It’s Still Different Here

    Here at Cistercian, we have our clubs and our friend groups to hang out with during lunchtime or after school, but there’s something about a sporting event which brings out a different sense of community among Cistercian students. Everyone that attends the game is branded as a Hawk. You get to see a mass of high school students screaming their heads off, waving large flags, using extremely loud noisemakers, and getting flour in their eyes all for the sake of cheering on their team. Even when you actually walk into the crowd, and you realize that it’s hot, it’s crowded, and it’s filled with way too many people, it’s still quite infectious once the crowd starts cheering. Hearing someone spell out “CISTERCIAN PREPARATORY SCHOOL” somehow makes you want to repeat after them as well, even when it’s something as long as our school’s name. Sure, we all complain about random things that could be changed but when we see Cistercian take on another school, we’re ready to scream our heads off for our school.

    Another great part of our football season doesn’t actually happen on the field. Our pep rallies, led by the Black Hand and accompanied by super awesome acrobatic cheerleaders, are integral to the football experience. The joy of watching enraged teenagers burn a stuffed sacrifice cannot be compared, or perhaps rivaled only by the joy of being crushed by a hundred people stronger than me as we all chant “I believe that we will win!” over and over. Those pep rallies, in my opinion, showcase what it truly means to be a part of Cistercian. The bond that we create with each other over Cistercian’s crushing workload is unbreakable, but cheering on the Hawks creates a different bond.
    Being at a Cistercian football game is a unique experience. It’s something so unique that people are willing to spend over 2 hours outside when it’s 88 degrees and extremely humid, just so that they can cheer on their team or hang out with their friends. They could always do that inside when it isn’t hot and humid, but they choose to do so because of the atmosphere that a Cistercian game has.

Exercise requirements »
1 - Translate this sentence from the essay on Cistercian football games into Spanish: "Being at a Cistercian football game is a unique experience."
2 - Answer these questions using the essay on Cistercian football games:
(a) What is everyone who attends the game branded as?
(b) Who leads the pep rallies?
(c) What temperature does the essay give for the days when people spend over 2 hours outside?
3 - Carry on the essay about Cistercian football games, starting after its final sentence.

Source records:
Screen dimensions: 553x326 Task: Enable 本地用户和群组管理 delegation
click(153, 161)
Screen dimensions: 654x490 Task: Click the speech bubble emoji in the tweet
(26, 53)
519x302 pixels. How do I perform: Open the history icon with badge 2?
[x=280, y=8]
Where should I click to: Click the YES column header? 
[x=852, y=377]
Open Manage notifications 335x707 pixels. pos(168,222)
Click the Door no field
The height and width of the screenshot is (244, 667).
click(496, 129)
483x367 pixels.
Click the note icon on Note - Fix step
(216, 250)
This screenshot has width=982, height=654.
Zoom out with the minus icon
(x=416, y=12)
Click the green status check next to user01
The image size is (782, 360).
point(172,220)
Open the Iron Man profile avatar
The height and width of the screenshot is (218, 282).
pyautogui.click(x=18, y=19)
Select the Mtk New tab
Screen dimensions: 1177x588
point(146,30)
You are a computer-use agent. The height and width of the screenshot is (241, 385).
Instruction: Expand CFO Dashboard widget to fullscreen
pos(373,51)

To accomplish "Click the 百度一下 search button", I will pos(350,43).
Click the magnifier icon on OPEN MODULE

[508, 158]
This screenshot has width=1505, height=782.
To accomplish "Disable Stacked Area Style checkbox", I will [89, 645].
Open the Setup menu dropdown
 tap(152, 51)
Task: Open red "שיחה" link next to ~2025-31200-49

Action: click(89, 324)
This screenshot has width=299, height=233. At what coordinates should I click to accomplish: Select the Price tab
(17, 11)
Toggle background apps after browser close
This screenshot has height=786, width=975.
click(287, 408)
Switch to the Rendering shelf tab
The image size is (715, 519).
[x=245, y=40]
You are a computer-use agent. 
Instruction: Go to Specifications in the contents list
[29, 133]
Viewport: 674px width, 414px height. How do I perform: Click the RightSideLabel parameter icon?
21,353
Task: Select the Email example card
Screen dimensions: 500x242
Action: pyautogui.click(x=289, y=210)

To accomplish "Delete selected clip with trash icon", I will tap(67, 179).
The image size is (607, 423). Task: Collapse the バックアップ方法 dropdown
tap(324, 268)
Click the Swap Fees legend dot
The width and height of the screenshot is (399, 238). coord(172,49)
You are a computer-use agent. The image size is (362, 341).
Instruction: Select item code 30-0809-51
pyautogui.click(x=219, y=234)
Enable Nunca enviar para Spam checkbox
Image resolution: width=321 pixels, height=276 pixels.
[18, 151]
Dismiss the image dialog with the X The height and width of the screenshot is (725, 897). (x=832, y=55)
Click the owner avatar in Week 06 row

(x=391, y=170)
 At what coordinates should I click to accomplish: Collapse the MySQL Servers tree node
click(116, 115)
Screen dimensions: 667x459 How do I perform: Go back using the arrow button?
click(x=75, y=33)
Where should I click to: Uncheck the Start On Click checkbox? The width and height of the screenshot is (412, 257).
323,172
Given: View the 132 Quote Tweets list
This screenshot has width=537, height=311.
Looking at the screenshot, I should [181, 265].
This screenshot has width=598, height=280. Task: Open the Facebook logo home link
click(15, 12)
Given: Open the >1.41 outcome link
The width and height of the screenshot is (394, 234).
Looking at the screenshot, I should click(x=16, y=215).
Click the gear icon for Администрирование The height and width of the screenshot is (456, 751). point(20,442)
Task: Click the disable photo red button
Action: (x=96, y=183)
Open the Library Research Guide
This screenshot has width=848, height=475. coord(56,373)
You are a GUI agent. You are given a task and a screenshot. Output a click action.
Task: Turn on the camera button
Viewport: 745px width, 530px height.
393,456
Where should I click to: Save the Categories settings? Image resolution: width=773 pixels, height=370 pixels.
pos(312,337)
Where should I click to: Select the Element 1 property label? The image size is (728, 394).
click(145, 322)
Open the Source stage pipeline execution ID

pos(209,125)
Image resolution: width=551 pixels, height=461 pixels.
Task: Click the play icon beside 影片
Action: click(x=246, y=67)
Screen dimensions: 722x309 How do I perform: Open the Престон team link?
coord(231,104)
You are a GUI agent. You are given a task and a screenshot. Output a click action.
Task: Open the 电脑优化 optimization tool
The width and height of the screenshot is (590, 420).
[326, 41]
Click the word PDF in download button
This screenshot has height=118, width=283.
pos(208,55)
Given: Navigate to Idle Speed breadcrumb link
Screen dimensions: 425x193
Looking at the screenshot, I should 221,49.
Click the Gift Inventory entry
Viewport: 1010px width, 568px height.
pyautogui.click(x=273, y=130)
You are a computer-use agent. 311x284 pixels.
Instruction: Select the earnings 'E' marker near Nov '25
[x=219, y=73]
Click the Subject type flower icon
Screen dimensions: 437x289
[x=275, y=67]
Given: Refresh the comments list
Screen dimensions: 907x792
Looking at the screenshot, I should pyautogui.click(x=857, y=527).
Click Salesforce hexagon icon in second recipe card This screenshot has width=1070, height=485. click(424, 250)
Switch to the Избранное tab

Answer list »
1 - Estar en un partido de fútbol americano de Cistercian es una experiencia única.

2 -
(a) A Hawk.
(b) The Black Hand.
(c) 88 degrees.

3 -
    It tells you something about Cistercian and our community when hundreds of people still show up to a football game and choose to get wet in the falling rain just to cheer on their team. It’s not everywhere that people decide to dress up in costumes and pay money to drive on a bus to the other side of town to cheer on their football team at an away game. Alumni return from college on their break and decide to come out and watch the Hawks play when they could be spending time with their family. We go to school in a very special place filled with people that actually care about supporting their fellow students, rain or shine, and that then come back to do it again even after they graduate. And then we have members of the faculty drive for an hour to a cross country meet of all places just to watch the students run.

    Cistercian’s community is something that we’ve all grown accustomed to. What’s exciting for the first time may be tiresome now for those of you who have been going to football games and other events for a while. But it’s important to still make an effort to come out and support your friends and everyone at the school, even when the games don’t seem as exciting as they once did or if you think you have better things to do. We all have our differences with our classmates, and we all think that some of them are annoying. But that doesn’t matter, because at the end of the day, if there’s one thing that we all share as a part of the Cistercian student body, it’s that we are Hawks and that we believe that we will win.